Thomas pun menilai impor jeroan bisa membantu para pedagang makanan memenuhi kebutuhan mereka. Dia beranggapan jumlah jeroan dari peternak lokal masih kurang. "Kita masih kekurangan jeroan, terutama jantung untuk bikin bakso."
Namun, dia masih enggan menyebut jumlah daging sapi yang akan diimpornya pascarevisi Permentan No 58/2005 dikeluarkan.
Dipertanyakan
Sebaliknya, pengamat peternakan Rochadi Tawaf mengatakan datangnya jeroan dari luar negeri akan mendistorsi harga dan merusak mekanisme pasar lokal.
"Dulu kan pemerintah menyeleksi. Jantung tidak boleh masuk, babat tidak boleh masuk, karena kita punya produksinya sendiri dan cukup untuk pasar dalam negeri," ujar Rochadi.
Ia menyebutkan regulasi impor jeroan tidak lain hanya akan menguntungkan para importir. "Jeroan itu di sana tunanilai. Harganya Rp0. Hanya keluar modal transpor dibawa ke Indonesia. Anggaplah setiap kilogramnya butuh modal Rp10 ribu lalu di sini dijual Rp30 ribu."
Produsen daging lokal yang tergabung dalam Asosiasi Produsen Daging dan Feedlot Indonesia (Apfindo) mempertanyakan kebijakan terbaru pemerintah yang memberikan lampu hijau terhadap impor jeroan.
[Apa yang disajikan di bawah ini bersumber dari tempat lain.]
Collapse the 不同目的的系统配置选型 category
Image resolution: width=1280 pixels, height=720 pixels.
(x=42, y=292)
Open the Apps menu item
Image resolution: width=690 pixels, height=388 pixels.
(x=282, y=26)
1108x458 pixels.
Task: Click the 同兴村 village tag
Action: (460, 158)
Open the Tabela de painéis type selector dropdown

Direktur Eksekutif Apfindo Joni Liano menjelaskan dilarangnya impor jeroan selama ini bukan tanpa alasan. "Yang pertama karena pertimbangan kehalalannya. Yang kedua adalah harga," ujar Joni, kemarin.
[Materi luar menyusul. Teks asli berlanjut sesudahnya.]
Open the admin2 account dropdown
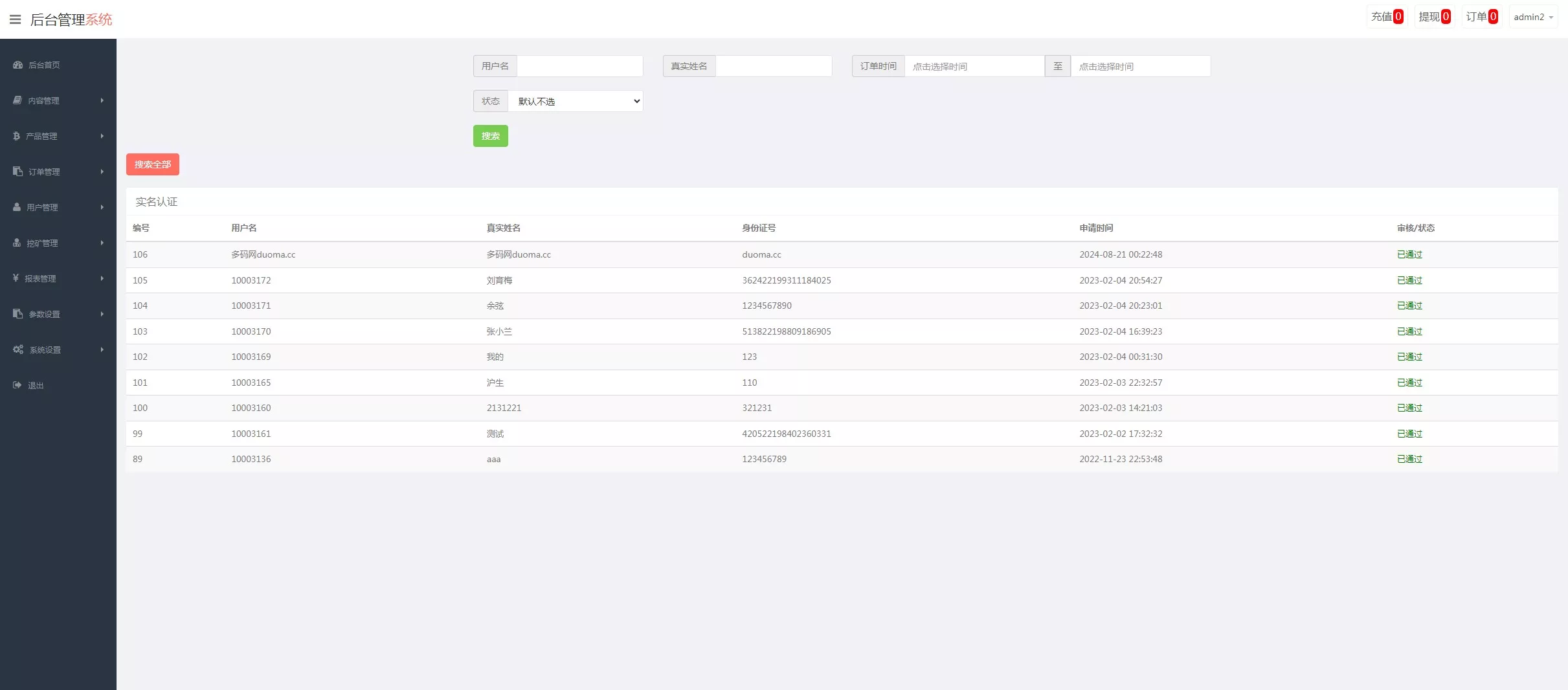The width and height of the screenshot is (1568, 690). (1532, 17)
Ia mengungkapkan, dari negara-negara asal, khususnya non-Asia, jeroan itu sangat murah karena merupakan barang buangan yang tidak menjadi konsumsi manusia.
Hal senada diungkapkan Ketua Pengurus Harian YLKI Tulus Abadi yang menilai impor jeroan sapi merupakan kebijakan yang merendahkan martabat masyarakat. Pasalnya, jeroan di negara-negara Eropa justru digunakan sebagai pakan anjing dan tidak layak dikonsumsi manusia.
"Kandungan residu hormon pada jeroan sapi di negara yang membolehkan budi daya sapi dengan hormon sangat tinggi sehingga tidak layak untuk konsumsi karena membahayakan kesehatan manusia," ucap Tulus lewat keterangan resmi, kemarin.
Sementara itu, terkait dengan kehalalan bahan pangan impor, Menteri Pertanian Andi Amran Sulaiman mengatakan pihaknya akan berkoordinasi dengan Majelis Ulama Indonesia untuk memastikan daging dan jeroan dari luar negeri laik dan bisa dikonsumsi atau tidak.(Pra/E-3)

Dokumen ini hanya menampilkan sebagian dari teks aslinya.